Однако стоило мне раскрыть рот…
Но я еще только готовил свою первую фразу, когда в класс вошла Анна Николаевна.
— Вот я спрошу… — Милочка глянула на нашего классного тем же прозрачным взглядом и сделала шаг вперед.
— Милка! — крикнул я предостерегающе. — Милка!
— Не кричи. Я только хотела спросить у Анны Николаевны, неужели она верит, что в нашем классе шпаргалки если и случаются, то только для таких, как Звонкова.
Она задержалась у стола и стояла, опираясь на него пальчиками, такая вроде безобидная, тоненькая. А может, я и вправду зря на нее злился?

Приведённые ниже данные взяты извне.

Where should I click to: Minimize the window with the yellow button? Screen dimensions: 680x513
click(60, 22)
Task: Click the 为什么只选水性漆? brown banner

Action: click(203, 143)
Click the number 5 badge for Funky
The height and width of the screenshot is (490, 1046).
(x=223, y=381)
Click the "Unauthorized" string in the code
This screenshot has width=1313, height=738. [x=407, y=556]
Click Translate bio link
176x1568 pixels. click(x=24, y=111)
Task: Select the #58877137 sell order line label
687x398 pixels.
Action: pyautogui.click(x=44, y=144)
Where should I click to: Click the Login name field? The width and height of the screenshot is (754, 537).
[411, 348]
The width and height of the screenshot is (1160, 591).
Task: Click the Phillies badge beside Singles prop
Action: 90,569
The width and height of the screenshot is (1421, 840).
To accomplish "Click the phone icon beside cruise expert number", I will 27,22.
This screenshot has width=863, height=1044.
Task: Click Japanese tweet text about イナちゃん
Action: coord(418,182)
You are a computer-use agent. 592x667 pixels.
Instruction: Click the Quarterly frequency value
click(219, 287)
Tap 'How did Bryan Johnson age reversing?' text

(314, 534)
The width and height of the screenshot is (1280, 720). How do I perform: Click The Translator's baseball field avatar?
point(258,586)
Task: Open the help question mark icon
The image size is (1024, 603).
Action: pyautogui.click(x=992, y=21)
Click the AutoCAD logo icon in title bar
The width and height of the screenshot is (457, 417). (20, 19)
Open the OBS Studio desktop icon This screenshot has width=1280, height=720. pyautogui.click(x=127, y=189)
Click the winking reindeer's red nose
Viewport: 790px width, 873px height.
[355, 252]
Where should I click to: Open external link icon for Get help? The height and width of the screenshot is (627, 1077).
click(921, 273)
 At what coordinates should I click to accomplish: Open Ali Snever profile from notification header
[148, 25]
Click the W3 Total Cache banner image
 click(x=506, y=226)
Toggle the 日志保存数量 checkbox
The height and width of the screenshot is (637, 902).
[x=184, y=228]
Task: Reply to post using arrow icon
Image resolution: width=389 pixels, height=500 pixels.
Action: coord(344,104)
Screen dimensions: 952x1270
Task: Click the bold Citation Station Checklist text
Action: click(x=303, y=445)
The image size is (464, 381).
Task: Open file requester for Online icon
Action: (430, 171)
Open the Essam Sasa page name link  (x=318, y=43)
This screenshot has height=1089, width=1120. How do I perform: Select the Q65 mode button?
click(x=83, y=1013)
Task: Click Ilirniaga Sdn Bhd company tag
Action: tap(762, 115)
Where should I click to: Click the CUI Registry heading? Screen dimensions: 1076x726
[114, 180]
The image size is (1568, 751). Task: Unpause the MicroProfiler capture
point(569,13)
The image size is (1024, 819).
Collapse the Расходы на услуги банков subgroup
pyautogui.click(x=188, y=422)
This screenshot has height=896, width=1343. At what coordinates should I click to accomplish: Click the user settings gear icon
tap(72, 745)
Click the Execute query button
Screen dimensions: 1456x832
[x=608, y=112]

Чего-то мне все хотелось от нее, сам не пойму. Чтоб походила она на Рыжову хоть в чем-то? Или чтоб стала для нее вдруг Рыжова неоспоримым авторитетом, как для многих нас?
А Милка существовала себе отдельно от авторитетов, и все тут.
Я смотрел ей вслед, как она выплывала из класса, вся похожая на белое облако, и что-то не хотелось больше мне думать о задачках, о том, кто у кого собирался списать контрольную, и о другом таком.
А потом я поревел взгляд на Анну Николаевну: лицо у нее было внимательное и печальное, и я знал — почему. Она сняла очки и задумчиво трогала ими щеку возле носа. А прищуренные глаза ее рассматривали кто знает что, и вовсе не в нашем классе, а за тридевять земель от него.
Дело в том, что к каждому из нас Анна Николаевна относится неплохо. Даже к Семиносу. Так вот, ко всем нам Анна Николаевна относится хорошо, всех, или почти всех, любит, а Нина — для нее дело особое. Это уж точно. Я бы сказал: Нина для нее как дочка, но так тоже будет неверно. В общем, она хотела бы, чтоб мы все брали пример с Рыжовой. Были бы такими же принципиальными, как Рыжова, такими же добрыми, как Рыжова, такими же сильными. И так далее, до бесконечности. А тут Милочка всем своим видом подчеркивала, что имеет какое-то основание для торжества над Рыжовой.